How have the different global governance systems responded to this reality of accelerating pressure upon global societal stability? Some of them, namely the one represented by countries with substantial neoliberal policies like the United States, have incentivized a policy of willful negligence. The U.S. has shown a recidivist tendency on climate inaction, first abandoning the Kyoto climate protocol under Bush and then abandoning the Paris emissions pledge under Trump. And just because Biden has embraced the Paris treaty, doesn’t mean the systemic obstacles towards serious emissions reduction have gone away. Corporations are still the forces that define how American policy is designed. The same applies to all the other countries that are behind on their Paris pledges.

This systemically built-in nature of climate denial and climate inaction has impacted the way that we tend to talk about the climate crisis. The most common proposed term for the new environmental epoch that global warming has created is “the Anthropocene,” which implies that the central culprit for the crisis is the existence of human beings. This notion is a product of how the social system in which we live is fundamentally in conflict with the planet’s health. The true culprit is capitalism, the system that’s keeping industry such an antagonistic force towards the environment. Therefore a better term is “the Capitalocene.” Another proposed term is “the Eurocene,” which is supported by how capitalism originated in Europe. But this one is reductive, lacking the comprehensive applicability of “Capitalocene.” Its exclusive focus on Europe draws attention away from the other places that have adopted Europe’s imperialist extractive model, like most of North America, Australia and New Zealand, and Japan. As well as from the practical reality that capitalism, whether in Europe or elsewhere, must be developed beyond for the crisis to be solved.

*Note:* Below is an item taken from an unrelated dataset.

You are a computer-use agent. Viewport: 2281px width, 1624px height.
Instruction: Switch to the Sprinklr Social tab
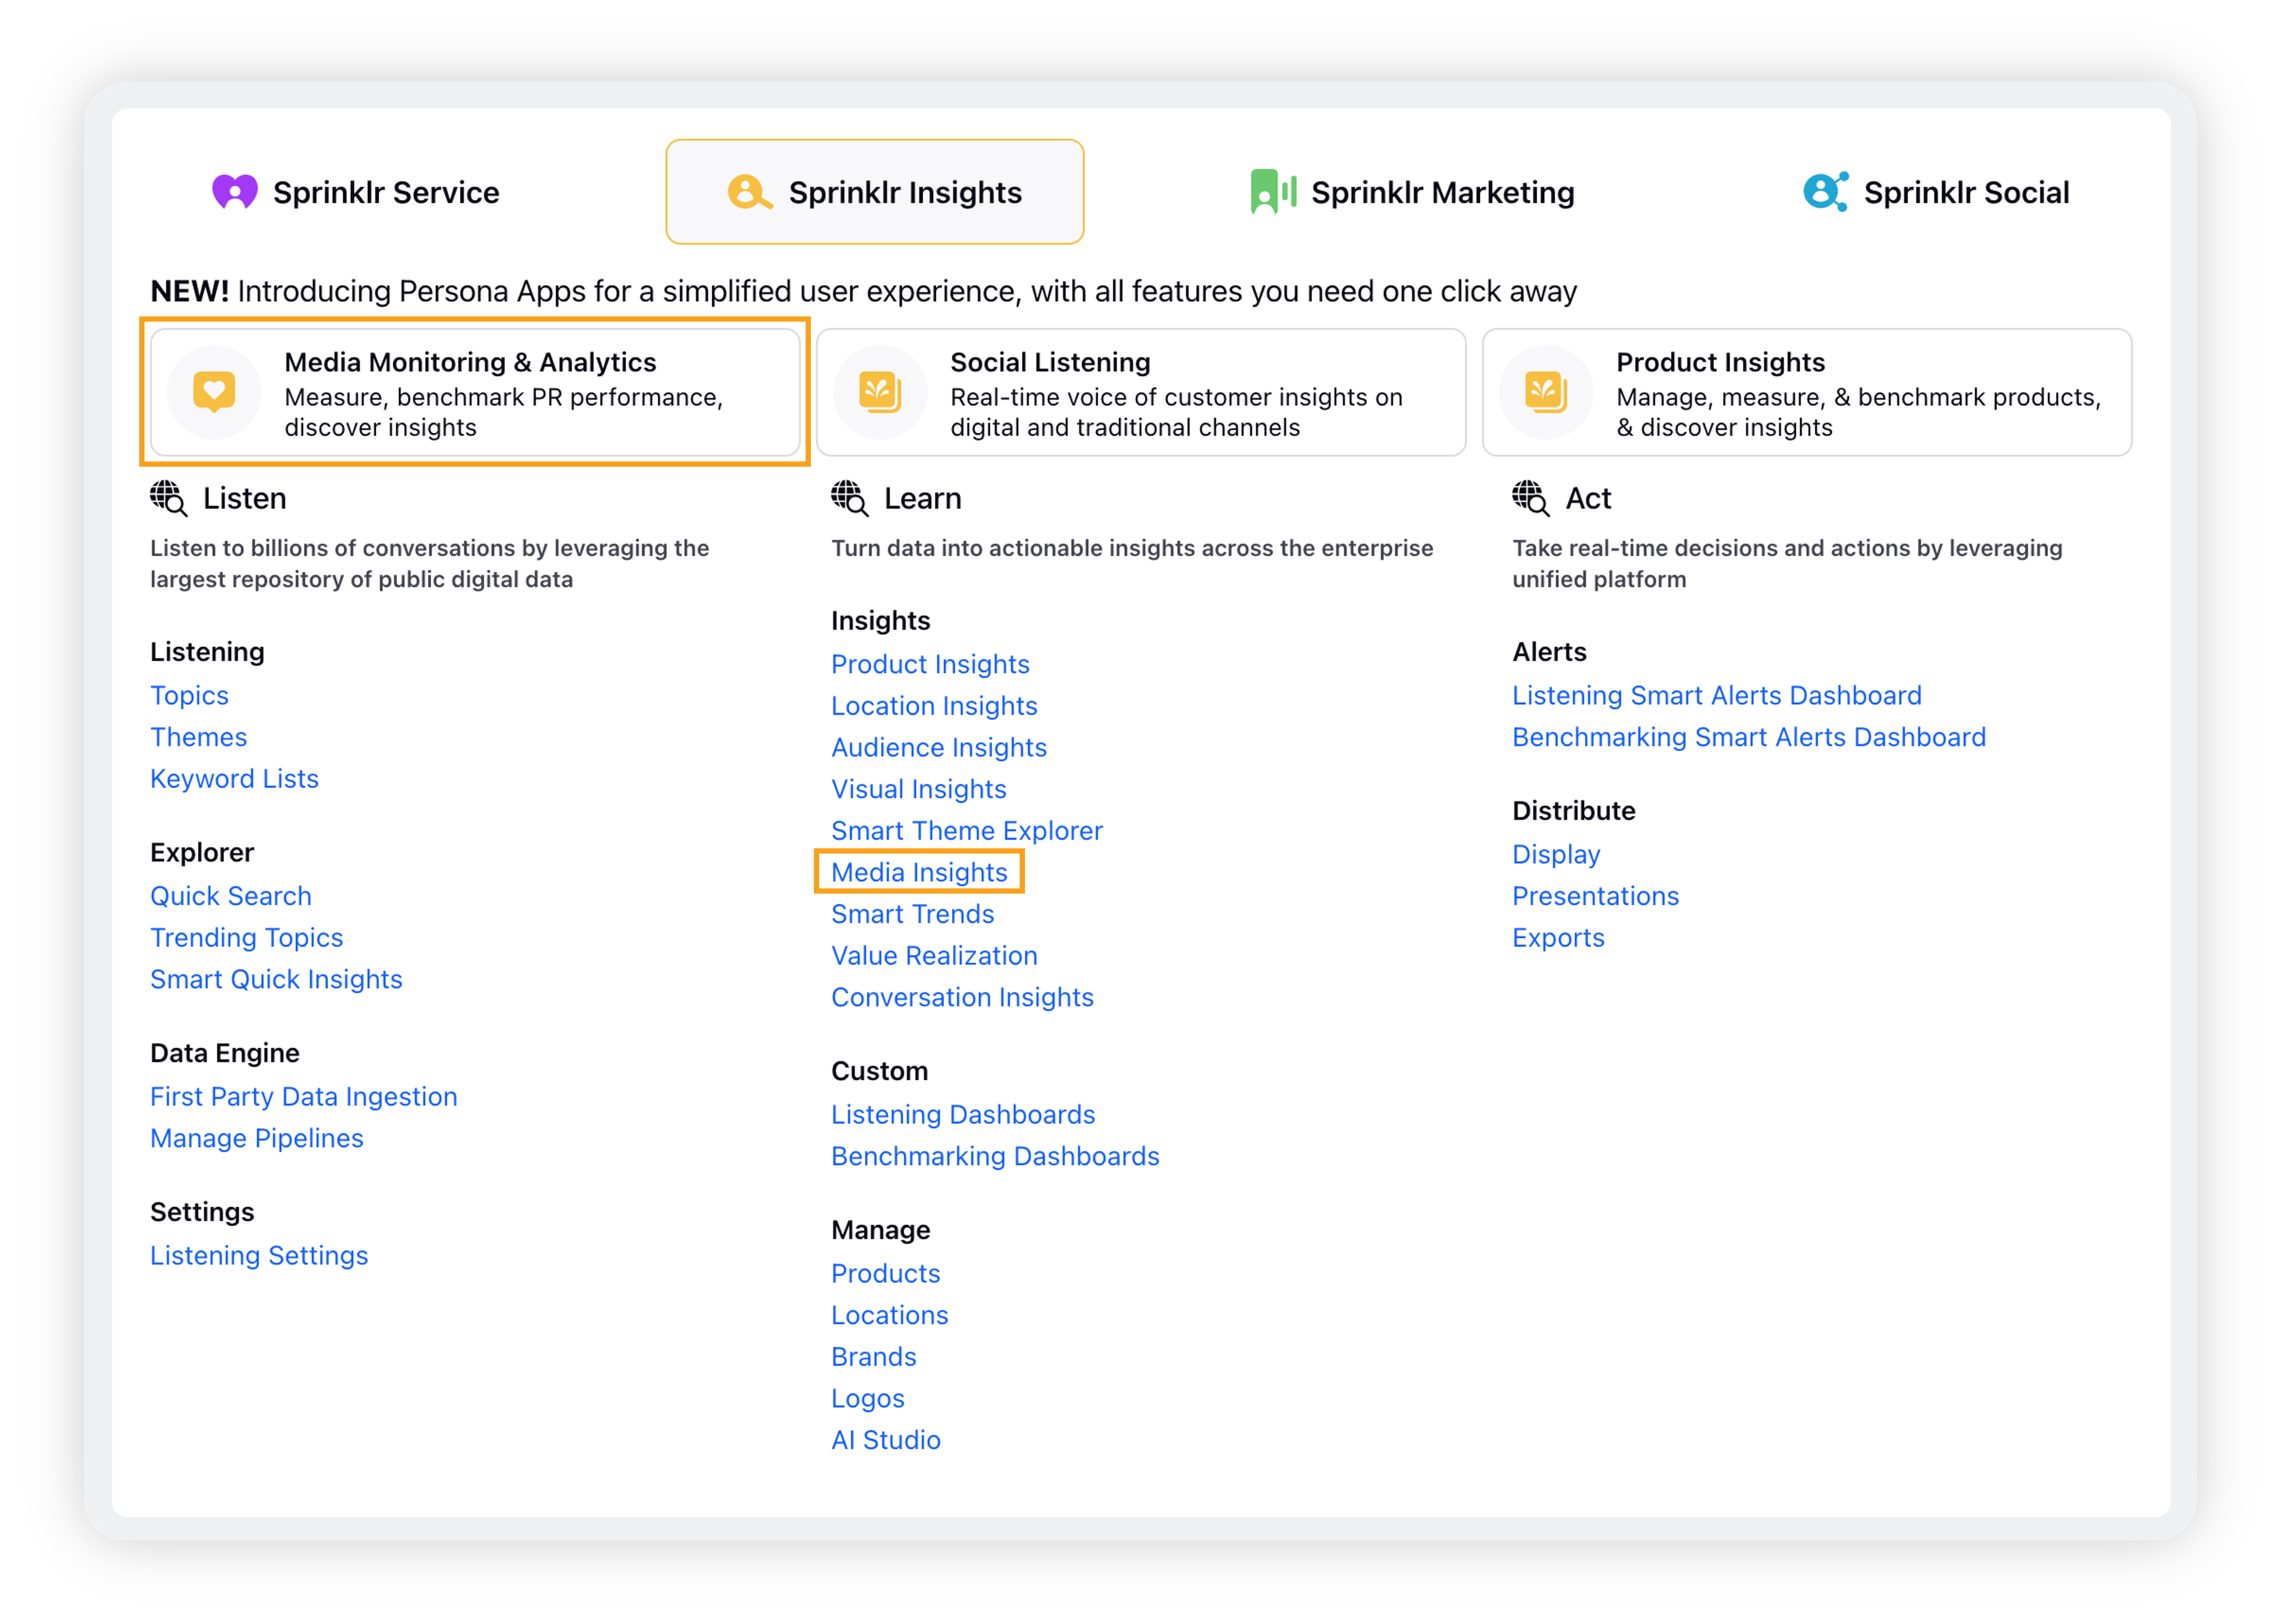[1936, 192]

It’s idealism to expect capitalism to simply disappear in full one day if we polemicize against it enough. Even after proletarian revolutions, a bourgeois class has often persisted within the countries where these revolutions have happened, as the transition to a classless society takes steps. The practicable solutions to the climate crisis are being demonstrated by the countries that have been fulfilling their Paris climate pledges, which mainly exist in Asia and are mainly ruled by communist parties. They’re the places where climate progress has become concentrated within for a reason: whereas global governance as the richest countries practice it is something that prioritizes profit over planet, in historically colonized countries the primary incentive is to reduce the existential threat which is global warming.

This is shown by how the PRC and its surrounding communist-governed states have been making unusual amounts of climate progress, and by how India is one of the few countries to fulfill its Paris pledges despite still being capitalist. From a Marxist perspective, the next step is to expand communist governance to more countries, but the moment for that will have to come in time. The optimistic takeaway from these events is that global governance can work at fighting the climate crisis, so long as a given government has material interests that incentivize it to go along with global climate goals.